How do I send or exchange an Ethereum-powered asset?
A few assets currently included in Exodus are powered by Ethereum. To send or exchange these Ethereum-powered (ERC20) assets, Exodus needs a tiny bit (just a few cents) of Ethereum to pay for the transaction.
To send or exchange an Ethereum-powered (ERC20) asset, Exodus requires you to keep a minimum of 0.005 Ethereum (ETH) in your Exodus wallet. We recommend that you keep at least 0.1 ETH in your wallet. This provides enough padding to send or exchange all Ethereum-powered assets hundreds of times.

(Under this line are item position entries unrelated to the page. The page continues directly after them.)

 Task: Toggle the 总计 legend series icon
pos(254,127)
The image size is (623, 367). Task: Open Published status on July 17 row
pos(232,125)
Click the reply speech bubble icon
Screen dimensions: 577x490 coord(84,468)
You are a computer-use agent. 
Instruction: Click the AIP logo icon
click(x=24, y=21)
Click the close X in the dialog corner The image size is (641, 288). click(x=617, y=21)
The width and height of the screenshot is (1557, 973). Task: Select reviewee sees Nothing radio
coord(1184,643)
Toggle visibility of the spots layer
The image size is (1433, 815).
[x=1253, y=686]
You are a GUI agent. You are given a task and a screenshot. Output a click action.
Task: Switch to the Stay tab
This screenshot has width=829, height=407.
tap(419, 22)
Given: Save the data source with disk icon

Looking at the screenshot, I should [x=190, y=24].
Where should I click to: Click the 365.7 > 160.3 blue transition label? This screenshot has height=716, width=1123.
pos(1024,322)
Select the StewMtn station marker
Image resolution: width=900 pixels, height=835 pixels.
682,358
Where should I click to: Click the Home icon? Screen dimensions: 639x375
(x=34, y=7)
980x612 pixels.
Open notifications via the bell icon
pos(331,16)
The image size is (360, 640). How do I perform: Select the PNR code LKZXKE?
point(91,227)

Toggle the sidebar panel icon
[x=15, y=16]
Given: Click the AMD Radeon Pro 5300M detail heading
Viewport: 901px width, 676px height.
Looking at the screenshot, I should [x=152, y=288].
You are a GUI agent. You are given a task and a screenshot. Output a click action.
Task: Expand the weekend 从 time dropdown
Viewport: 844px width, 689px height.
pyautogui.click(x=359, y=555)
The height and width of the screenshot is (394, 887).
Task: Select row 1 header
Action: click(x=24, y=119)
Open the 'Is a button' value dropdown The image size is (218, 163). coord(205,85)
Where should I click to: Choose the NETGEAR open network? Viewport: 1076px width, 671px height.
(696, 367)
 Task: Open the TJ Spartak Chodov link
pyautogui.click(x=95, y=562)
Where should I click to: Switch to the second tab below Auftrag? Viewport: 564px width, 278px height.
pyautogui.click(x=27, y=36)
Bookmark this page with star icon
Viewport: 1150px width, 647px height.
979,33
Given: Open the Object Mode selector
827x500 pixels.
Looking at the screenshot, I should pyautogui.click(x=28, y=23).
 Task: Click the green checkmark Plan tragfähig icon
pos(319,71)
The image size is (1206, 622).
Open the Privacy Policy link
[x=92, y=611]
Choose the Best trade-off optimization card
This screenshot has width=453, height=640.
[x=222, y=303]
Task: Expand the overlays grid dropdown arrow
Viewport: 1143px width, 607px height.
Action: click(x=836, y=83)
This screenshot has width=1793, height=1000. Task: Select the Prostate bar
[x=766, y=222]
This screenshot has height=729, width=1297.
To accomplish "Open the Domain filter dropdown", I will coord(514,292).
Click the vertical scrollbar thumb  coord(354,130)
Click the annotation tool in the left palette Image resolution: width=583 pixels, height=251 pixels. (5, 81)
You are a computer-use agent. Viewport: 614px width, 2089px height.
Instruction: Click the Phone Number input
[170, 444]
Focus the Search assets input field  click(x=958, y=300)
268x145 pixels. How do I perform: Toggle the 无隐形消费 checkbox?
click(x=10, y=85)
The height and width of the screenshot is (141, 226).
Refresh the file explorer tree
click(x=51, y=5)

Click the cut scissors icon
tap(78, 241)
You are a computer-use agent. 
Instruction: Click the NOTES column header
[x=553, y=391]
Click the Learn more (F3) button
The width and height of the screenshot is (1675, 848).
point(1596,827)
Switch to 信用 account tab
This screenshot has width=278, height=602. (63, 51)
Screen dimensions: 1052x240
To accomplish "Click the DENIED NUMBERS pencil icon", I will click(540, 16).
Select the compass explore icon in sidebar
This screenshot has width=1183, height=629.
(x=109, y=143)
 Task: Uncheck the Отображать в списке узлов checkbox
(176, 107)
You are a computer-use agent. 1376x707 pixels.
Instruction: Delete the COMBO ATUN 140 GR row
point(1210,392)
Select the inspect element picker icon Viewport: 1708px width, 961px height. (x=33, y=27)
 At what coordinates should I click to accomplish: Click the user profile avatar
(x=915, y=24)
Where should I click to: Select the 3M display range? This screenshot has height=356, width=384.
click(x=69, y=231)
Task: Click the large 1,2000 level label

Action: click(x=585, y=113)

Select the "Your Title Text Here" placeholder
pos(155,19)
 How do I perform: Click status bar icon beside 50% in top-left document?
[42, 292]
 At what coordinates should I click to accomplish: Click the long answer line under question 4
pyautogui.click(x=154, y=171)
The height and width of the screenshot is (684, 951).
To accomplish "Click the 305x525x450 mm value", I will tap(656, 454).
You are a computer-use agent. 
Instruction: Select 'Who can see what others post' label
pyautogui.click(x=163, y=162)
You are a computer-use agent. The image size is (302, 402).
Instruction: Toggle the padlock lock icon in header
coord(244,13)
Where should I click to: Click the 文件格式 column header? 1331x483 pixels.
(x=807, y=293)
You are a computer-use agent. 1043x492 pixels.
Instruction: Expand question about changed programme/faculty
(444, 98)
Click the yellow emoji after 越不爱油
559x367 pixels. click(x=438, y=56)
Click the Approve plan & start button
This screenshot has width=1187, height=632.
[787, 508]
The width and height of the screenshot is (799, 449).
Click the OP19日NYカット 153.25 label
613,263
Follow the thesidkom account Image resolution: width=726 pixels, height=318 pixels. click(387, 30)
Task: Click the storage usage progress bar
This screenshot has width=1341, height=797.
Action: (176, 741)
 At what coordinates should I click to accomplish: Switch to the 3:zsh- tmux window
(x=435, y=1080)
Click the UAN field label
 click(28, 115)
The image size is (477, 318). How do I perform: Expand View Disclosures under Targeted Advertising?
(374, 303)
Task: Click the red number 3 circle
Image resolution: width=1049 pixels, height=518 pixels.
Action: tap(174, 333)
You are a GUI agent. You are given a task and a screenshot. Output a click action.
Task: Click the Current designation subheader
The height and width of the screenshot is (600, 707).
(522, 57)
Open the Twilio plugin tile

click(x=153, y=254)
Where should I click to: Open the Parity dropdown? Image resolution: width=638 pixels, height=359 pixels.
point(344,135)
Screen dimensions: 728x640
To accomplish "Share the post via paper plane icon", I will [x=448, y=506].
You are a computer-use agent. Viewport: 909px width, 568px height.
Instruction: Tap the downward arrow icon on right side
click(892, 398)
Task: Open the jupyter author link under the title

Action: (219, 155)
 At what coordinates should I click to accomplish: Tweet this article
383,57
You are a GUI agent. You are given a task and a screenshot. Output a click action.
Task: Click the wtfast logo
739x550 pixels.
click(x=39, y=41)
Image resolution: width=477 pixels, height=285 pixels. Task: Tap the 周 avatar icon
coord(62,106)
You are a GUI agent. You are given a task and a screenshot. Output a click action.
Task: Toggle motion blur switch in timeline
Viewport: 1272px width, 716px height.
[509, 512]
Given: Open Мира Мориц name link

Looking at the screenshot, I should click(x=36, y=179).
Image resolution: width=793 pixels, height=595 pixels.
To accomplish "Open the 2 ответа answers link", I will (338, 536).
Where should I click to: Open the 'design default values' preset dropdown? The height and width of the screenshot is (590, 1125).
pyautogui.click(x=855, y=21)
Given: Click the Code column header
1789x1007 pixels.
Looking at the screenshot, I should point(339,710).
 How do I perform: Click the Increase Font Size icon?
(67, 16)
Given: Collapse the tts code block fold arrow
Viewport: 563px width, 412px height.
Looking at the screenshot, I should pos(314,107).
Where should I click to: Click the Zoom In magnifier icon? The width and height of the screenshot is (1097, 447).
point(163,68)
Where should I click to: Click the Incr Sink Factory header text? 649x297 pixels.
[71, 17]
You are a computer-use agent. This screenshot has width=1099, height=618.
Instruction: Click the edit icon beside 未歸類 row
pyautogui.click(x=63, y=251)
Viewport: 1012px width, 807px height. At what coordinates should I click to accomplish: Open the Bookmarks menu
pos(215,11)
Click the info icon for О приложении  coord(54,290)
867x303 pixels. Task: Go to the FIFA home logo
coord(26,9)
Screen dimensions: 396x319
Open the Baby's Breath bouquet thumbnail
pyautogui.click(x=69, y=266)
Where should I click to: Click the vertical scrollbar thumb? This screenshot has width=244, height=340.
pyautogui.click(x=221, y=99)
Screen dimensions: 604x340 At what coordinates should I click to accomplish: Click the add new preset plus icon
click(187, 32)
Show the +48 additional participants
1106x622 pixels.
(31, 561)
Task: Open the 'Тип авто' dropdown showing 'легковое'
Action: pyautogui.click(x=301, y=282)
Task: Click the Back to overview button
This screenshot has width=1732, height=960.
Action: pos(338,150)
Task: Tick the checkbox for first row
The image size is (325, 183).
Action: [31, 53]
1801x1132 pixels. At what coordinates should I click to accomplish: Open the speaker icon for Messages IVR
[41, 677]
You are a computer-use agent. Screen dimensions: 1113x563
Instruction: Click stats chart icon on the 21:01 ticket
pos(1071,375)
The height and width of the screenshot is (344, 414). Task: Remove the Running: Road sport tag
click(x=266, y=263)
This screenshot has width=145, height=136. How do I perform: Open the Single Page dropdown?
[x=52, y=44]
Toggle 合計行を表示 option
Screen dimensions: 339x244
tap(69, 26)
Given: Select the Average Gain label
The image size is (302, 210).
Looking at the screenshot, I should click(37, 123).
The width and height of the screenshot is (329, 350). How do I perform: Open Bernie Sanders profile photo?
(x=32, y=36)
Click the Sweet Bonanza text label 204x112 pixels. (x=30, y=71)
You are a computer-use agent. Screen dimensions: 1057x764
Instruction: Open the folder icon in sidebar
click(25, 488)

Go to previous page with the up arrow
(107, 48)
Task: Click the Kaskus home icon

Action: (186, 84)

These Ethereum-powered assets ride on top of the Ethereum network. In a sense, Ethereum is the gas that powers the movements of these assets. If you do not have Ethereum and have an Ethereum-powered asset you want to send or exchange there are a few options you have to manage and exchange these assets:
Exchange any regular asset (BTC, DASH, LTC, DCR) for Ethereum. This typically is the easiest way to get Ethereum into your Exodus wallet. Once the exchange is complete, and your Ethereum is deposited, you can begin to manage and/or exchange Ethereum-powered assets.
Deposit Ethereum into your Exodus wallet. This requires you have Ethereum sent to your Exodus Ethereum address from an outside source, typically an external wallet or exchange.
Just like fees in Bitcoin, in order to send or exchange Ethereum-powered assets, Ethereum is used to pay the transaction fees. Today, fees to send Ethereum or an ERC20 asset is often 5-20 times less than a Bitcoin transaction.
Ethereum powered assets are grouped into a category called “ERC20”. This name was derived from the original specification and discussion of Ethereum-powered assets. You can find much more detailed info on how ERC20 assets here:
A note for advanced users: Fees for sending Ethereum or ERC20 assets increase if you send them to a 'smart contract' address. Smart contracts are programs that automatically perform tasks, usually involving ERC20 assets or managing/moving Ethereum funds (some exchanges use smart contracts on their deposit addresses).
The fees are higher to give the smart contract enough 'gas' to process the transaction and execute the 'contract' program correctly. Sending a transaction with sub-optimal fees to a smart contract could cause a failed transaction, so Exodus automatically adjusts the fee to compensate when sending assets to a smart contract.